What you should do:
Wherever the word "value" occurs in the lines below, copy the whole line.

*** Opening Data to process ***

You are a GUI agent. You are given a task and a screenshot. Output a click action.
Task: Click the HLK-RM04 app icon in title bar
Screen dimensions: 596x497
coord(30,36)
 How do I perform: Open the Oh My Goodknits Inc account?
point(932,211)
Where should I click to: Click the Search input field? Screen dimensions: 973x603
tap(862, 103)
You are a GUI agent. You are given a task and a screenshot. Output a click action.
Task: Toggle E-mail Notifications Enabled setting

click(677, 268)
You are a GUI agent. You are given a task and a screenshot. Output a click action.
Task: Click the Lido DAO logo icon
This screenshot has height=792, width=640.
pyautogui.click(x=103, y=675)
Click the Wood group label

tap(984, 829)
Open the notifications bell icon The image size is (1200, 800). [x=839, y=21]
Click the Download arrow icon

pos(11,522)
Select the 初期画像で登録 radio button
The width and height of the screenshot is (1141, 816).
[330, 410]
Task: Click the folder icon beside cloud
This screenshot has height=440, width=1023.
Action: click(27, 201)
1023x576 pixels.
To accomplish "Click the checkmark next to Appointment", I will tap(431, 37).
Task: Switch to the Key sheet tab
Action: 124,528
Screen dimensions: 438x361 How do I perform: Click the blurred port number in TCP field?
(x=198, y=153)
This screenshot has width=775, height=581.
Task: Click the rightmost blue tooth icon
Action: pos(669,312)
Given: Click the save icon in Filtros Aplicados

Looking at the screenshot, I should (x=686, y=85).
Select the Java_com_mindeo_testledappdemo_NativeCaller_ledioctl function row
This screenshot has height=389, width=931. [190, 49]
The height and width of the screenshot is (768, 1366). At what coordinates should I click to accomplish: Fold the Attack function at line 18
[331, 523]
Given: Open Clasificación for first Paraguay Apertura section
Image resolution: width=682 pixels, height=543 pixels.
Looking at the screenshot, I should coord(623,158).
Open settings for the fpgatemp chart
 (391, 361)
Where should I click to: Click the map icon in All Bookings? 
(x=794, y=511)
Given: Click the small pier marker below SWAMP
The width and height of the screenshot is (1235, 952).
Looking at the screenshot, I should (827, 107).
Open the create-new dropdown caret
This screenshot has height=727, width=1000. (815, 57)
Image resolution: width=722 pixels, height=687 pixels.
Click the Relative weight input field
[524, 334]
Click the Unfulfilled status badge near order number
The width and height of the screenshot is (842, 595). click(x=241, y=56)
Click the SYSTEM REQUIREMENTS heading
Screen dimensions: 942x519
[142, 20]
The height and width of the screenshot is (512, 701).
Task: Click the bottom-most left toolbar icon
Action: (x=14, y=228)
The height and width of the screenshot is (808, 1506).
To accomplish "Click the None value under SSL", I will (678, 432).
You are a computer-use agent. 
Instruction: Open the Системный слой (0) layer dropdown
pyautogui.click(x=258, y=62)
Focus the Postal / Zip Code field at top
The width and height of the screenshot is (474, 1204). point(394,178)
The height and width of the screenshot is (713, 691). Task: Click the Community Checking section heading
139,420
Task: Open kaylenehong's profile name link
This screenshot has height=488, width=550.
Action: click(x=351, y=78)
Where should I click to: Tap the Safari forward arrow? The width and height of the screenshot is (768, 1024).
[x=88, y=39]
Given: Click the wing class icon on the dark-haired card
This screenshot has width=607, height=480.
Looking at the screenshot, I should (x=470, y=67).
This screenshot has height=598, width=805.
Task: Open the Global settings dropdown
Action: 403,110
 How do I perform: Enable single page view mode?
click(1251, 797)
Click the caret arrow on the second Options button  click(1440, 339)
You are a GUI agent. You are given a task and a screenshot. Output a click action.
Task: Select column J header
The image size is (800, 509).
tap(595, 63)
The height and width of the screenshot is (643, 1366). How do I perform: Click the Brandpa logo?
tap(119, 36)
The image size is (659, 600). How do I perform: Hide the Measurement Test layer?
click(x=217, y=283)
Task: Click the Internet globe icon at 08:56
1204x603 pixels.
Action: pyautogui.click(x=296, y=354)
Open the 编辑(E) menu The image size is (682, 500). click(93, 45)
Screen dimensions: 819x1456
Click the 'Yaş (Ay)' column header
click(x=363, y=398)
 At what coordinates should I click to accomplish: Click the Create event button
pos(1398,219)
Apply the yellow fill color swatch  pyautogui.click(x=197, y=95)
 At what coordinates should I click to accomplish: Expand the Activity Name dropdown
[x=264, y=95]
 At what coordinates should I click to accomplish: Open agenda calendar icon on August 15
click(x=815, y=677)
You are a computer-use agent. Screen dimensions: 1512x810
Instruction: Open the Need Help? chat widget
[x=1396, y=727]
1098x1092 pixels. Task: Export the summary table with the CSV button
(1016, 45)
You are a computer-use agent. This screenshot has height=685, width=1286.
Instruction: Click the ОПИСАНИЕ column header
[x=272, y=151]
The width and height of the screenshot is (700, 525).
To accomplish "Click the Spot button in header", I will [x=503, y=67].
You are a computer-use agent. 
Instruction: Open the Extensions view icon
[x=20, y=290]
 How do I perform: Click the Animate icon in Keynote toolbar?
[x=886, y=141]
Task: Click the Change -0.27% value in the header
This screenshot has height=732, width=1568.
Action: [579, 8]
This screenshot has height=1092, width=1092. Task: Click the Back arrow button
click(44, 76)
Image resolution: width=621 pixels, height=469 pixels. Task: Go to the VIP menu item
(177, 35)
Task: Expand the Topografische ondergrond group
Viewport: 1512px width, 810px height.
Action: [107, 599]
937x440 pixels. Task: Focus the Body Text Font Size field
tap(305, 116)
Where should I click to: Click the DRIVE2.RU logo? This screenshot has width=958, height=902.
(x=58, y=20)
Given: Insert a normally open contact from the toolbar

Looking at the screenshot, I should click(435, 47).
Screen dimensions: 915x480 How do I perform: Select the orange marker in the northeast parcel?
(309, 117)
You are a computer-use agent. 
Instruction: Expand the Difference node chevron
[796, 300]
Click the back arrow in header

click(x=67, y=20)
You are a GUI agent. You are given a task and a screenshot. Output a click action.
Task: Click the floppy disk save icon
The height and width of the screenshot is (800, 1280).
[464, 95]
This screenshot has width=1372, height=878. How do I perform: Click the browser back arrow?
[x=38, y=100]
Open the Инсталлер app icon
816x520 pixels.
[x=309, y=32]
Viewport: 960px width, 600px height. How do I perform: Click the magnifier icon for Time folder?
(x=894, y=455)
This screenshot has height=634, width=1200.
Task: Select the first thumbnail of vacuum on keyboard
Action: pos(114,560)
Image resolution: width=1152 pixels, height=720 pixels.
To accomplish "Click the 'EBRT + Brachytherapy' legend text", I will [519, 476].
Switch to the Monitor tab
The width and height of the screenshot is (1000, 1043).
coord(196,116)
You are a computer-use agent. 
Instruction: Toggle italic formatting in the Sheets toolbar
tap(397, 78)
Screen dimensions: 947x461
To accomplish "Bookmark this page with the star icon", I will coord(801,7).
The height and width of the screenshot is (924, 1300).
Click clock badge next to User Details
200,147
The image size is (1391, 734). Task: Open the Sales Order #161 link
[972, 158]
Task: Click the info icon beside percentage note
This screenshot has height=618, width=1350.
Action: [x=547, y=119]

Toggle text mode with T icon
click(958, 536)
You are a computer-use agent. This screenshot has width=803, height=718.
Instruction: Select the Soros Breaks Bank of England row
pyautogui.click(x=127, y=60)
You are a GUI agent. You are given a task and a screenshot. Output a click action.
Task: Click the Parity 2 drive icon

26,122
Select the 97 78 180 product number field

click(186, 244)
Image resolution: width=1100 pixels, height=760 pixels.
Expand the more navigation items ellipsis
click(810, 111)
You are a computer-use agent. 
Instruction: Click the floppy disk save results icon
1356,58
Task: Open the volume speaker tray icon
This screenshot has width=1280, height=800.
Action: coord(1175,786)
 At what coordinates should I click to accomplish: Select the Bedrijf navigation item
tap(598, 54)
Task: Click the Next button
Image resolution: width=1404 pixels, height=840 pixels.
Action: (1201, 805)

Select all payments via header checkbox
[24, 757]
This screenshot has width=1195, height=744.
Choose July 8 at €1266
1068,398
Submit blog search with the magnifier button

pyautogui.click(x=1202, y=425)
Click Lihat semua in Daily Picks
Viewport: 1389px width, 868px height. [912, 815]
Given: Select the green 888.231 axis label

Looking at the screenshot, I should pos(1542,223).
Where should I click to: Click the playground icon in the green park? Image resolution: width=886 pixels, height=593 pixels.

*** Closing Data to process ***

Written answer:
To accomplish "Click the None value under SSL", I will (678, 432).
Task: Click the Change -0.27% value in the header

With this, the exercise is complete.